- _Work order_: Each record must appear in the answer exactly as given.

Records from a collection

━━━━━━━━━━━━━━━━━━━━

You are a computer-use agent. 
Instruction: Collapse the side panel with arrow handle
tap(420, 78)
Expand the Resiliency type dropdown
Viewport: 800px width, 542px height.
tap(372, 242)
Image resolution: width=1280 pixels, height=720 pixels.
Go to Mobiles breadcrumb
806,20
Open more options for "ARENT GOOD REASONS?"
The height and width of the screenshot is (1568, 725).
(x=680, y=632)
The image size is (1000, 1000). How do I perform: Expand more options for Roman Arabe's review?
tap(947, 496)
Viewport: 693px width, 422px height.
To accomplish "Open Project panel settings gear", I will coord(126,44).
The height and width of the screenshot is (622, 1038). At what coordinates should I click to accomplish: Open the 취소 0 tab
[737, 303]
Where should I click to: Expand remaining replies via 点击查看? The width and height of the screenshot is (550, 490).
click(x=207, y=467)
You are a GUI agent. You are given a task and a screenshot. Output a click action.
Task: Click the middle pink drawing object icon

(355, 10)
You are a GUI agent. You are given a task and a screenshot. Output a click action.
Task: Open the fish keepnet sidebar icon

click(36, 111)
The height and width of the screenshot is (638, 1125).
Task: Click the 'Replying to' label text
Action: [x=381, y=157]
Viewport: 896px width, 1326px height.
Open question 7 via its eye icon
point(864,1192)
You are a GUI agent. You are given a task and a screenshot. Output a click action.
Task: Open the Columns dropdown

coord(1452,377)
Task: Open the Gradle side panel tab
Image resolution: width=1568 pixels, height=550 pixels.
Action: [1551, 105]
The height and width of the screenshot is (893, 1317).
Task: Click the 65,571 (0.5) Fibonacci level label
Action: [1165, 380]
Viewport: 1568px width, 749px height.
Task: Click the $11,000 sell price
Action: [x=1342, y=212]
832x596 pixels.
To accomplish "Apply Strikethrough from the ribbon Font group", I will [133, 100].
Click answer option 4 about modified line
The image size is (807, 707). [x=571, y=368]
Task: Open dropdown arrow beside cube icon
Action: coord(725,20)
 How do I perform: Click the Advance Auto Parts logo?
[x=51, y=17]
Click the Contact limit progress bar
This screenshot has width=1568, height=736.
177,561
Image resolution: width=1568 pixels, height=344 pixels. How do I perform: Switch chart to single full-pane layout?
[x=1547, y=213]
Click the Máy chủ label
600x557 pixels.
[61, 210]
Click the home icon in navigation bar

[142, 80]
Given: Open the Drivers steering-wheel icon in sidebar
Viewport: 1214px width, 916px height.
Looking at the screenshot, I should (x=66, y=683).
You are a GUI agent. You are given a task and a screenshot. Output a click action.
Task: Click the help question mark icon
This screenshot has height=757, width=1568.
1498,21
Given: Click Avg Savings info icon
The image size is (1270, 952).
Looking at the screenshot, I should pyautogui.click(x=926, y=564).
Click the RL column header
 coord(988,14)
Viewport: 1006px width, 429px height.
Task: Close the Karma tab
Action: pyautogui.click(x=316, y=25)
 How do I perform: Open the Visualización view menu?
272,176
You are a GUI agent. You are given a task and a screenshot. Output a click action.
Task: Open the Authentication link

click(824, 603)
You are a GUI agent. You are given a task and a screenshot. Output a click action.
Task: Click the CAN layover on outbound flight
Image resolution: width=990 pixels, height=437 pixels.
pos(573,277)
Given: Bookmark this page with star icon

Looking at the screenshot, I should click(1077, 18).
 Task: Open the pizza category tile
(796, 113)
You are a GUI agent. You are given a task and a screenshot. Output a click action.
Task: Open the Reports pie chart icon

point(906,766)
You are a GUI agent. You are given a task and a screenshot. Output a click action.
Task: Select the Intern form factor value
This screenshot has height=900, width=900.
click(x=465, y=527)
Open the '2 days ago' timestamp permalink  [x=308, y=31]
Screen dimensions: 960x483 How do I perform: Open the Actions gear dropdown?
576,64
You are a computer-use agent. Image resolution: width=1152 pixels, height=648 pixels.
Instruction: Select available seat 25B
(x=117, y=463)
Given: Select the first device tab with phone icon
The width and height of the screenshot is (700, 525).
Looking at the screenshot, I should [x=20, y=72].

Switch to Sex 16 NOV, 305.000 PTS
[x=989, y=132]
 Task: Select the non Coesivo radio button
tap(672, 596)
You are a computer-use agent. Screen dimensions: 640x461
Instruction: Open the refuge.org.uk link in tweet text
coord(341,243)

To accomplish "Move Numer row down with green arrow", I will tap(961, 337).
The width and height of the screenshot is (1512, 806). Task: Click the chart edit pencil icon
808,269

━━━━━━━━━━━━━━━━━━━━

- _Response to this task_:
You are a computer-use agent. 
Instruction: Collapse the side panel with arrow handle
tap(420, 78)
Expand the Resiliency type dropdown
Viewport: 800px width, 542px height.
tap(372, 242)
Image resolution: width=1280 pixels, height=720 pixels.
Go to Mobiles breadcrumb
806,20
Open more options for "ARENT GOOD REASONS?"
The height and width of the screenshot is (1568, 725).
(x=680, y=632)
The image size is (1000, 1000). How do I perform: Expand more options for Roman Arabe's review?
tap(947, 496)
Viewport: 693px width, 422px height.
To accomplish "Open Project panel settings gear", I will coord(126,44).
The height and width of the screenshot is (622, 1038). At what coordinates should I click to accomplish: Open the 취소 0 tab
[737, 303]
Where should I click to: Expand remaining replies via 点击查看? The width and height of the screenshot is (550, 490).
click(x=207, y=467)
You are a GUI agent. You are given a task and a screenshot. Output a click action.
Task: Click the middle pink drawing object icon

(355, 10)
You are a GUI agent. You are given a task and a screenshot. Output a click action.
Task: Open the fish keepnet sidebar icon

click(36, 111)
The height and width of the screenshot is (638, 1125).
Task: Click the 'Replying to' label text
Action: [x=381, y=157]
Viewport: 896px width, 1326px height.
Open question 7 via its eye icon
point(864,1192)
You are a GUI agent. You are given a task and a screenshot. Output a click action.
Task: Open the Columns dropdown

coord(1452,377)
Task: Open the Gradle side panel tab
Image resolution: width=1568 pixels, height=550 pixels.
Action: [1551, 105]
The height and width of the screenshot is (893, 1317).
Task: Click the 65,571 (0.5) Fibonacci level label
Action: [1165, 380]
Viewport: 1568px width, 749px height.
Task: Click the $11,000 sell price
Action: [x=1342, y=212]
832x596 pixels.
To accomplish "Apply Strikethrough from the ribbon Font group", I will [133, 100].
Click answer option 4 about modified line
The image size is (807, 707). [x=571, y=368]
Task: Open dropdown arrow beside cube icon
Action: coord(725,20)
 How do I perform: Click the Advance Auto Parts logo?
[x=51, y=17]
Click the Contact limit progress bar
This screenshot has width=1568, height=736.
177,561
Image resolution: width=1568 pixels, height=344 pixels. How do I perform: Switch chart to single full-pane layout?
[x=1547, y=213]
Click the Máy chủ label
600x557 pixels.
[61, 210]
Click the home icon in navigation bar

[142, 80]
Given: Open the Drivers steering-wheel icon in sidebar
Viewport: 1214px width, 916px height.
Looking at the screenshot, I should (x=66, y=683).
You are a GUI agent. You are given a task and a screenshot. Output a click action.
Task: Click the help question mark icon
This screenshot has height=757, width=1568.
1498,21
Given: Click Avg Savings info icon
The image size is (1270, 952).
Looking at the screenshot, I should pyautogui.click(x=926, y=564).
Click the RL column header
 coord(988,14)
Viewport: 1006px width, 429px height.
Task: Close the Karma tab
Action: pyautogui.click(x=316, y=25)
 How do I perform: Open the Visualización view menu?
272,176
You are a GUI agent. You are given a task and a screenshot. Output a click action.
Task: Open the Authentication link

click(824, 603)
You are a GUI agent. You are given a task and a screenshot. Output a click action.
Task: Click the CAN layover on outbound flight
Image resolution: width=990 pixels, height=437 pixels.
pos(573,277)
Given: Bookmark this page with star icon

Looking at the screenshot, I should click(1077, 18).
 Task: Open the pizza category tile
(796, 113)
You are a GUI agent. You are given a task and a screenshot. Output a click action.
Task: Open the Reports pie chart icon

point(906,766)
You are a GUI agent. You are given a task and a screenshot. Output a click action.
Task: Select the Intern form factor value
This screenshot has height=900, width=900.
click(x=465, y=527)
Open the '2 days ago' timestamp permalink  [x=308, y=31]
Screen dimensions: 960x483 How do I perform: Open the Actions gear dropdown?
576,64
You are a computer-use agent. Image resolution: width=1152 pixels, height=648 pixels.
Instruction: Select available seat 25B
(x=117, y=463)
Given: Select the first device tab with phone icon
The width and height of the screenshot is (700, 525).
Looking at the screenshot, I should [x=20, y=72].

Switch to Sex 16 NOV, 305.000 PTS
[x=989, y=132]
 Task: Select the non Coesivo radio button
tap(672, 596)
You are a computer-use agent. Screen dimensions: 640x461
Instruction: Open the refuge.org.uk link in tweet text
coord(341,243)

To accomplish "Move Numer row down with green arrow", I will tap(961, 337).
The width and height of the screenshot is (1512, 806). Task: Click the chart edit pencil icon
808,269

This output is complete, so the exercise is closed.